# WHAT THE TASK REQUIRES:
For this exercise, return all the data word for word, with images left out.

# Screenshot grounding data:
◆ ◆ ◆ ◆
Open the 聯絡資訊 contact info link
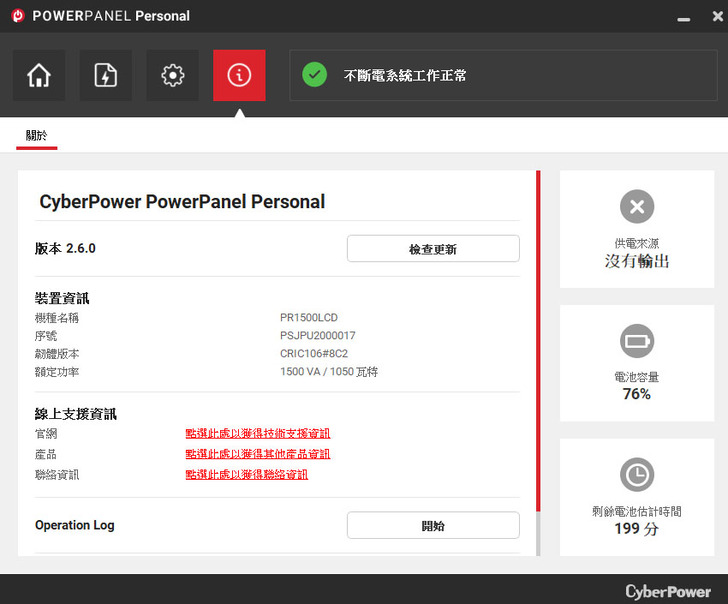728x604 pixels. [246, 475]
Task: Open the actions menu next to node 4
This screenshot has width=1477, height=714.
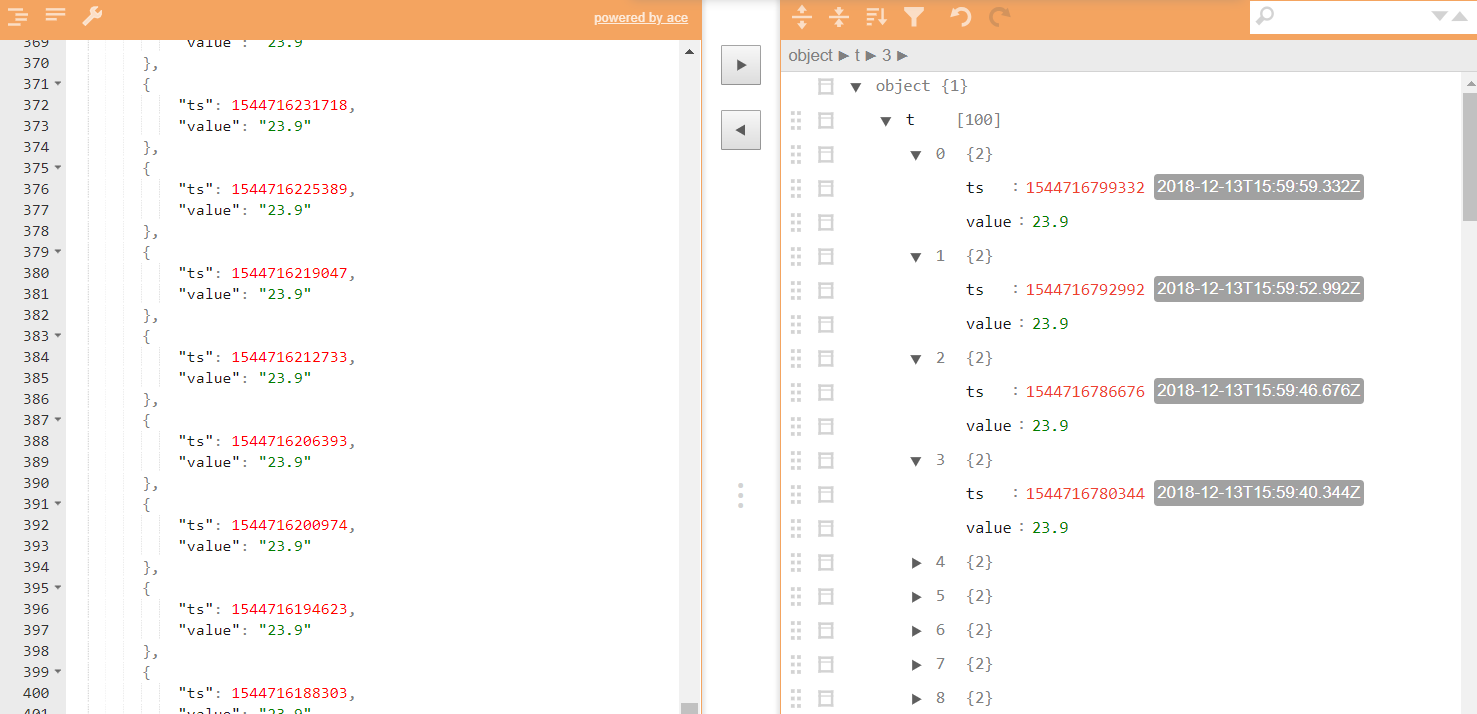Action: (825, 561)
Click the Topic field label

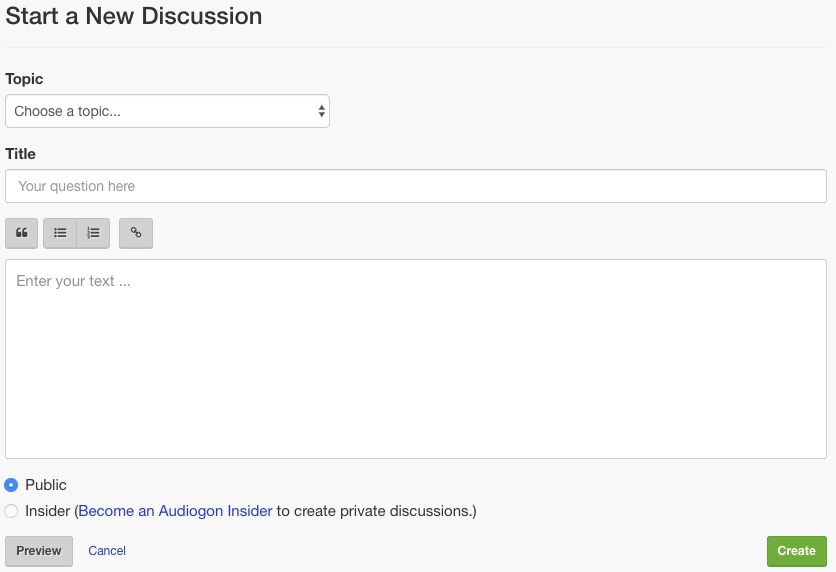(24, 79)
◆ ◆ ◆ ◆
# OUTPUT FOR THIS EXERCISE:
Open the 聯絡資訊 contact info link
728x604 pixels. [246, 475]
Task: Open the actions menu next to node 4
This screenshot has width=1477, height=714.
Action: (825, 561)
Click the Topic field label

(24, 79)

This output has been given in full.